A one-year stint as a general practitioner in a clinic in Taman Jurong followed. "I spent a lot of time doing assessments for geriatric patients, but even after I came up with really good care plans, there was no one I could count on to help them with the follow through. It became a bit of an academic exercise," he says.

It was meditation that provided the decisive nudge into geriatric care.

Dr Ng took up meditating while in university, and when he started working, he began attending meditation retreats.

The first was a week-long retreat that was so austere that he left after 11/2 days.

He fared a lot better at his second retreat in Penang, not long after. "In the middle of it, I had a strong sense of clarity and what my priorities should be," he recalls.

At the time, he was volunteering as a home care physician for Hua Mei Mobile Clinic.
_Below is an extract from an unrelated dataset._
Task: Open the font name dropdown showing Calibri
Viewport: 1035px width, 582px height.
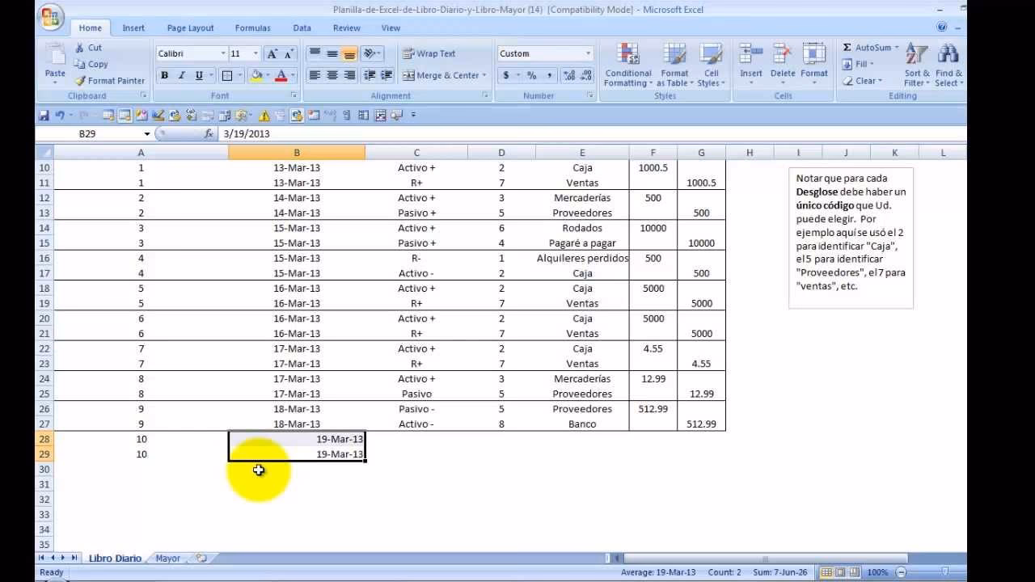Action: point(225,53)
As luck would have it, he was tasked the next year with treating a Buddhist monk whose disciples had organised the Penang retreat.

"After he recovered, I went for his forest retreat in Myanmar, and I've been going almost every year," he says.

Held in remote forests or hill tops in Myanmar, these retreats last at least a month or more. In 2006, he spent about five months helping to build a meditation centre atop a barren hill.

Accommodation at these retreats is usually a spartan hut.

"You wake up at 3.30am for your first sitting, and there are many sittings in a day, each lasting between one hour and 90 minutes. You cannot talk, but that's really nice. It makes me very happy," he says.

Because he found them beneficial, he decided he should work in a place which would allow him to take unpaid leave to attend these retreats annually.

That was how he ended up in the Hua Mei Centre in 2001. It was a perfect match because by then he was very sure he wanted to work with old people.

Caring for the elderly keeps him humble, he says.

"If you are really sincere in caring for a person, you cannot just stop at the 99th step, you have to complete the 100th step," he says.

So besides dressing their wounds and prescribing medication for their conditions, he doubles as cleaner, confidante and counsellor.

"If you do a home visit and a nurse is not with you, you cannot leave your patient there if he's lying in bed, lying in his faeces. You have to clean him up, change the linen. You have to counsel them, tell them where to get help, and what are the social services which could help them.

"Sometimes, the diabetes and hypertension are the least of their problems. If you can't solve their bread-and-butter and loneliness issues, you can't really connect with them. And if you don't connect with them, you won't heal them," he says.

What he does helps his meditation, he says, in the same way that meditation benefits his work.

"In meditation, the mind becomes pure and engrossed until there is nothing bothering it. And when you come out of that pure state, your mind is very clear."

That clarity makes him more empathetic.

"It makes you very intuitive and helps you to work through issues, both good and bad; it helps you to listen deeply. You try and appreciate the person for who he is and that's when respect occurs. When that happens, you can connect and deliver on something which is meaningful to the other person. For a healer, that's really useful," he says.

Eyes twinkling, he lets on that his boss, Dr Mary Ann Tsao - founder and president of the Tsao Foundation - always says that those working in community aged care often eat frustration for breakfast.

"Meditation helps me eat frustrations and be nourished by them," he quips.

His path in life, he says, is clear.

"I hope to be an inspiration for successful ageing and to be inspired by successful ageing," he says simply.